**WRITTEN PROBLEM 1**
Give the rows that follow the text below as a Markdown table. Cover the lines from the start of the rows through the line containing "pos(823,57)", inclusive. Use the columns "No." and "Row text", and omit blank lines.

═════ DOCUMENT

I wish the most genuine Christianity were practiced in the churches. That is where it should be. Sadly, however, most churches, particularly in the major denominations, are apostate. There is no other word for it. The vast majority of the rest are formally orthodox but materially irrelevant. A handful of smaller denominations is holding aloft the banner of genuine Christianity, as are many thousands of independent churches. With notable exception, though, the most vigorous, energetic, world-conquering Christianity may not be found in the denominations or most institutional churches.

It is to be found in the flourishing home schooling movement and its offshoot, the home church movement. This assertion may gag and infuriate the denominationalists, but if they think hard about it, I believe most will be forced to agree. The fact that the home schooling movement is still in its infancy, and the fact that the home church movement suffers from serious defects, does not negate The Other Central Fact: this, in large part, is where the most vigorous Christianity is practiced. There are several reasons for this.

Intense Dedication
First, parents of home schoolers have taken a decisive step in the direction of an uncompromising Christianity. They have declared by their actions that they are willing to make what is perhaps the most decisive, visible break possible with modern secular, statist culture. (This is true also of Christians who have placed their children in sound Christian day schools.) Public education is one of the leading state-financed gods of the Secular World Order. The head of the Michigan Department of Education virtually acknowledges this:

Rather than looking at public schools as a troubled business or as an industry ripe for takeover I look at public schools and see cathedrals.

Public schools, after all, are the institutions where we inspire our children. Where we help to shape their lives and transmit ethical values. Public schools are the hub of our communities. A sanctuary for our youth. They are a testament to our society's most tightly held ideals of democracy and opportunity. Like cathedrals in the past, public schools are the resonant influence in our culture, in our daily lives.

When a cathedral was built in the middle ages [sic], it became the rallying point for the entire community. In towns like Chartres, most every citizen had a role in the construction whether it was sculpting angels or polishing the bells. So much of the town's resources and attentions were focused on this single mission for the common good. The business people of the town contributed. The builders and artisans were unionized. As members of craft guilds, they trained each one of their apprentices and held each other to strict standards of excellence. The collective responsibility and commitment is largely why the cathedrals of 800 years ago endure today.1

This is a frank, up-front admission that government schools must become the focal point of society just as the cathedrals of the institutional church were in the medieval era. Government schools are the new integrating factor of all of life. State-financed government education is the central breeding ground of its great religion of secular humanism: it is the West's long-term agent of religious dominion.

Parents who break with this mammoth institutional union of church and state are saying, in effect, My Christianity is important enough for me that I will not surrender my children to the clutches of its avowed enemies. They are affirming that they are willing to make any sacrifice necessary to protect their children from the false religion of modern statist secularism.

══════════
═════ RECORD LIST

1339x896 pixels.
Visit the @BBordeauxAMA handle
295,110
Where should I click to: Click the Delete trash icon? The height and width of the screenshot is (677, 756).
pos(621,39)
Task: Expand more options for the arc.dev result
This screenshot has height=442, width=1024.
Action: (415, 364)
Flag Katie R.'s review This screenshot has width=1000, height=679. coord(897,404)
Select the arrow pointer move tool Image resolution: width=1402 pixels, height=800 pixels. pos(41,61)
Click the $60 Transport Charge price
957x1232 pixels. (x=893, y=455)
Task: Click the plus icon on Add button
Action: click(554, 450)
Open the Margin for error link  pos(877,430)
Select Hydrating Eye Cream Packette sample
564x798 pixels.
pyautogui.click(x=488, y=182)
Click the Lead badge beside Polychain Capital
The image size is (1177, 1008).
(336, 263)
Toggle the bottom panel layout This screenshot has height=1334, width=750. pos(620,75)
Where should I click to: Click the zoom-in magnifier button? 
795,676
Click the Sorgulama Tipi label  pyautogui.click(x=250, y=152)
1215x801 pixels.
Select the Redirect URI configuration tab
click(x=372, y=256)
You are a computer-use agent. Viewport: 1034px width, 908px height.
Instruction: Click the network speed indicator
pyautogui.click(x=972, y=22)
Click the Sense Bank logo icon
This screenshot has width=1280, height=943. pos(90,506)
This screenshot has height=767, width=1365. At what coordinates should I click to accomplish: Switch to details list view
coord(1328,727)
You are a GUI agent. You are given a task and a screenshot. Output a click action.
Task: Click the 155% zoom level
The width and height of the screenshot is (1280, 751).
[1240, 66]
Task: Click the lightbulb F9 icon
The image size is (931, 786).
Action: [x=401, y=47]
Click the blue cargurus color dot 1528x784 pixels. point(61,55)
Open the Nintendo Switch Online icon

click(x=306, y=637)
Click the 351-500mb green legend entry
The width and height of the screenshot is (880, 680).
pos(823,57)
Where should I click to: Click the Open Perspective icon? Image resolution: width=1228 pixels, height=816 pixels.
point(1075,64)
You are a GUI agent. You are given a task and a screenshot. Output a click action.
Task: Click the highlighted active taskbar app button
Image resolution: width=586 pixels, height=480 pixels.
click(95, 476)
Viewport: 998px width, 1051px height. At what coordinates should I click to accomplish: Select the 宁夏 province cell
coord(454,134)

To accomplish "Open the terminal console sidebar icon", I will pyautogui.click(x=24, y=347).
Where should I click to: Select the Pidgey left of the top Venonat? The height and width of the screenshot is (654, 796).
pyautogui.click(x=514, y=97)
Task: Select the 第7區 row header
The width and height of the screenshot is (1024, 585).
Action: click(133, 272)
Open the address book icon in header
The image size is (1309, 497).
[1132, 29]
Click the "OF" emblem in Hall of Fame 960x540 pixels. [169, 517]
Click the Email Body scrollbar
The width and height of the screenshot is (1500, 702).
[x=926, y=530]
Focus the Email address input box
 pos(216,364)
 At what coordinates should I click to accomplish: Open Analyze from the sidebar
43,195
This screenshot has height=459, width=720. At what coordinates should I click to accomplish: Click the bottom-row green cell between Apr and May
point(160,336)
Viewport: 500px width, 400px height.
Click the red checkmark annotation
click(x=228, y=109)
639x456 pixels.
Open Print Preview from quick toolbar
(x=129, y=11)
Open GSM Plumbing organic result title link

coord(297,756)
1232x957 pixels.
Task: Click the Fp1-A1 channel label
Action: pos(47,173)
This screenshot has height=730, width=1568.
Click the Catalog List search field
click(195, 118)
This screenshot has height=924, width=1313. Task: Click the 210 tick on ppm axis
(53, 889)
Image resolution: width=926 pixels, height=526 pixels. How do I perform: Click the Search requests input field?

══════════

**WRITTEN PROBLEM 2**
In the home schooling text, switch "children" to "sons and daughters" and reproduce the passage between "Parents who break" and "modern statist secularism.", inclusive.

**TASK RESPONSE 1**
| No. | Row text |
|---|---|
| 1 | 1339x896 pixels. |
| 2 | Visit the @BBordeauxAMA handle |
| 3 | 295,110 |
| 4 | Where should I click to: Click the Delete trash icon? The height and width of the screenshot is (677, 756). |
| 5 | pos(621,39) |
| 6 | Task: Expand more options for the arc.dev result |
| 7 | This screenshot has height=442, width=1024. |
| 8 | Action: (415, 364) |
| 9 | Flag Katie R.'s review This screenshot has width=1000, height=679. coord(897,404) |
| 10 | Select the arrow pointer move tool Image resolution: width=1402 pixels, height=800 pixels. pos(41,61) |
| 11 | Click the $60 Transport Charge price |
| 12 | 957x1232 pixels. (x=893, y=455) |
| 13 | Task: Click the plus icon on Add button |
| 14 | Action: click(554, 450) |
| 15 | Open the Margin for error link  pos(877,430) |
| 16 | Select Hydrating Eye Cream Packette sample |
| 17 | 564x798 pixels. |
| 18 | pyautogui.click(x=488, y=182) |
| 19 | Click the Lead badge beside Polychain Capital |
| 20 | The image size is (1177, 1008). |
| 21 | (336, 263) |
| 22 | Toggle the bottom panel layout This screenshot has height=1334, width=750. pos(620,75) |
| 23 | Where should I click to: Click the zoom-in magnifier button?  |
| 24 | 795,676 |
| 25 | Click the Sorgulama Tipi label  pyautogui.click(x=250, y=152) |
| 26 | 1215x801 pixels. |
| 27 | Select the Redirect URI configuration tab |
| 28 | click(x=372, y=256) |
| 29 | You are a computer-use agent. Viewport: 1034px width, 908px height. |
| 30 | Instruction: Click the network speed indicator |
| 31 | pyautogui.click(x=972, y=22) |
| 32 | Click the Sense Bank logo icon |
| 33 | This screenshot has width=1280, height=943. pos(90,506) |
| 34 | This screenshot has height=767, width=1365. At what coordinates should I click to accomplish: Switch to details list view |
| 35 | coord(1328,727) |
| 36 | You are a GUI agent. You are given a task and a screenshot. Output a click action. |
| 37 | Task: Click the 155% zoom level |
| 38 | The width and height of the screenshot is (1280, 751). |
| 39 | [1240, 66] |
| 40 | Task: Click the lightbulb F9 icon |
| 41 | The image size is (931, 786). |
| 42 | Action: [x=401, y=47] |
| 43 | Click the blue cargurus color dot 1528x784 pixels. point(61,55) |
| 44 | Open the Nintendo Switch Online icon |
| 45 | click(x=306, y=637) |
| 46 | Click the 351-500mb green legend entry |
| 47 | The width and height of the screenshot is (880, 680). |
| 48 | pos(823,57) |

**TASK RESPONSE 2**
Parents who break with this mammoth institutional union of church and state are saying, in effect, My Christianity is important enough for me that I will not surrender my sons and daughters to the clutches of its avowed enemies. They are affirming that they are willing to make any sacrifice necessary to protect their sons and daughters from the false religion of modern statist secularism.